S = n/2(A+t) solve for A
I don't undersand what to do with all these variables.
First get rid of n/2, so you would multiply 2/n on both sides: 2/n(S)=[(2/n)(n/2)],these will cancel out and you will be left with(A+t)
2/n(S)= (A+t)
-t -t
Subtract t on both sides to get A alone
2/n(S)-t=A so this is what a equals
last line should say
(2S - nt)/n = A
Your both wrong.
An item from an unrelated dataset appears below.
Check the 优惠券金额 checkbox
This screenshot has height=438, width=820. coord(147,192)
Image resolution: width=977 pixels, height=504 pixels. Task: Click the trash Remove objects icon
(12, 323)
The answer is A=2S/n-t
he right i made a mistake , and oh he made the correction
How?
To solve for A in the equation S = n/2(A + t), we can follow these steps:
1. Begin by multiplying both sides of the equation by 2 to eliminate the fraction:
2S = n(A + t)
2. Distribute the n on the right side of the equation:
2S = nA + nt
3. Next, subtract nt from both sides to isolate the term nA:
2S - nt = nA
4. Finally, divide both sides of the equation by n to solve for A:
A = (2S - nt) / n
Therefore, the value of A in terms of the other variables is given by:
A = (2S - nt) / n
pretend the others are just numbers (that's all they are anyway)
S = n/2(A+t) , multiply each side by 2
2S = n(A+t) , expand
2S = nA + nt, you want to get the A term alone
2S - nt = nA , divide both sides by n
(2S - nT)/t = A